Rewrite the data below with every instance of "Where should I click to" changed to "Where do I click to", leaving everything else unaltered.

>> Begin DATA EXCERPTS

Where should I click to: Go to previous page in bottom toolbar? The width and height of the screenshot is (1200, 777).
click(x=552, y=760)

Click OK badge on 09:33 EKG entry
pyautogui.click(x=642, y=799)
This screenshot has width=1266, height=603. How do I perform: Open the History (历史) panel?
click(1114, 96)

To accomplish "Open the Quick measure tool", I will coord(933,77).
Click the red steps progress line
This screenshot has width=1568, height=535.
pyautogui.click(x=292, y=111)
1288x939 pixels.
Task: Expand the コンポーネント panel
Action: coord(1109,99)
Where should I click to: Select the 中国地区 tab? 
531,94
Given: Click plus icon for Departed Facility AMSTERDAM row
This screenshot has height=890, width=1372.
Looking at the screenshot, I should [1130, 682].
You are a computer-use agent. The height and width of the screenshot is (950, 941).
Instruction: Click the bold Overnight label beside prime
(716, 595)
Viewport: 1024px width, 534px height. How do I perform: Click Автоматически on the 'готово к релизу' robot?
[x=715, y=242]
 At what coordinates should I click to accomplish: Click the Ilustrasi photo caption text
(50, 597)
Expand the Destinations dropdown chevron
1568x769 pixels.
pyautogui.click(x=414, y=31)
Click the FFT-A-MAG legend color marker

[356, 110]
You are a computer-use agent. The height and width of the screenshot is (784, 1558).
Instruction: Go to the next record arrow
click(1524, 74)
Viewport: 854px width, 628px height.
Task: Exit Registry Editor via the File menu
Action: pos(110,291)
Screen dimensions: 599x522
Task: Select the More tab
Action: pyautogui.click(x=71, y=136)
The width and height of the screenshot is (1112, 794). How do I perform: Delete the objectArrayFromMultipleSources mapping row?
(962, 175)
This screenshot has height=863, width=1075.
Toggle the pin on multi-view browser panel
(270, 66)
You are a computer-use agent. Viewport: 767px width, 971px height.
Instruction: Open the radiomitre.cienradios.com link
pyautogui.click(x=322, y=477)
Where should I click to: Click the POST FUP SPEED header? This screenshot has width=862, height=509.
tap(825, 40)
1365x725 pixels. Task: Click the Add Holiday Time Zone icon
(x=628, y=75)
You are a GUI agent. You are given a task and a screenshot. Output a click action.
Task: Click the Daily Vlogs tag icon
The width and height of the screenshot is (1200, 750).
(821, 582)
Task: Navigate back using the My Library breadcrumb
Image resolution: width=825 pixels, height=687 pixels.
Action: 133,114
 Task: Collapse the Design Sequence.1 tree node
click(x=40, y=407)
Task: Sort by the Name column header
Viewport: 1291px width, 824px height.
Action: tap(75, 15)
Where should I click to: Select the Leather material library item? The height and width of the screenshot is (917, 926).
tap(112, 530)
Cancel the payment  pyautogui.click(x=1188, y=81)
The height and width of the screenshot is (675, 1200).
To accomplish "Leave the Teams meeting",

>> End DATA EXCERPTS

* EXERCISE SOLUTION:
Where do I click to: Go to previous page in bottom toolbar? The width and height of the screenshot is (1200, 777).
click(x=552, y=760)

Click OK badge on 09:33 EKG entry
pyautogui.click(x=642, y=799)
This screenshot has width=1266, height=603. How do I perform: Open the History (历史) panel?
click(1114, 96)

To accomplish "Open the Quick measure tool", I will coord(933,77).
Click the red steps progress line
This screenshot has width=1568, height=535.
pyautogui.click(x=292, y=111)
1288x939 pixels.
Task: Expand the コンポーネント panel
Action: coord(1109,99)
Where do I click to: Select the 中国地区 tab? 
531,94
Given: Click plus icon for Departed Facility AMSTERDAM row
This screenshot has height=890, width=1372.
Looking at the screenshot, I should [1130, 682].
You are a computer-use agent. The height and width of the screenshot is (950, 941).
Instruction: Click the bold Overnight label beside prime
(716, 595)
Viewport: 1024px width, 534px height. How do I perform: Click Автоматически on the 'готово к релизу' robot?
[x=715, y=242]
 At what coordinates should I click to accomplish: Click the Ilustrasi photo caption text
(50, 597)
Expand the Destinations dropdown chevron
1568x769 pixels.
pyautogui.click(x=414, y=31)
Click the FFT-A-MAG legend color marker

[356, 110]
You are a computer-use agent. The height and width of the screenshot is (784, 1558).
Instruction: Go to the next record arrow
click(1524, 74)
Viewport: 854px width, 628px height.
Task: Exit Registry Editor via the File menu
Action: pos(110,291)
Screen dimensions: 599x522
Task: Select the More tab
Action: pyautogui.click(x=71, y=136)
The width and height of the screenshot is (1112, 794). How do I perform: Delete the objectArrayFromMultipleSources mapping row?
(962, 175)
This screenshot has height=863, width=1075.
Toggle the pin on multi-view browser panel
(270, 66)
You are a computer-use agent. Viewport: 767px width, 971px height.
Instruction: Open the radiomitre.cienradios.com link
pyautogui.click(x=322, y=477)
Where do I click to: Click the POST FUP SPEED header? This screenshot has width=862, height=509.
tap(825, 40)
1365x725 pixels. Task: Click the Add Holiday Time Zone icon
(x=628, y=75)
You are a GUI agent. You are given a task and a screenshot. Output a click action.
Task: Click the Daily Vlogs tag icon
The width and height of the screenshot is (1200, 750).
(821, 582)
Task: Navigate back using the My Library breadcrumb
Image resolution: width=825 pixels, height=687 pixels.
Action: 133,114
 Task: Collapse the Design Sequence.1 tree node
click(x=40, y=407)
Task: Sort by the Name column header
Viewport: 1291px width, 824px height.
Action: tap(75, 15)
Where do I click to: Select the Leather material library item? The height and width of the screenshot is (917, 926).
tap(112, 530)
Cancel the payment  pyautogui.click(x=1188, y=81)
The height and width of the screenshot is (675, 1200).
To accomplish "Leave the Teams meeting",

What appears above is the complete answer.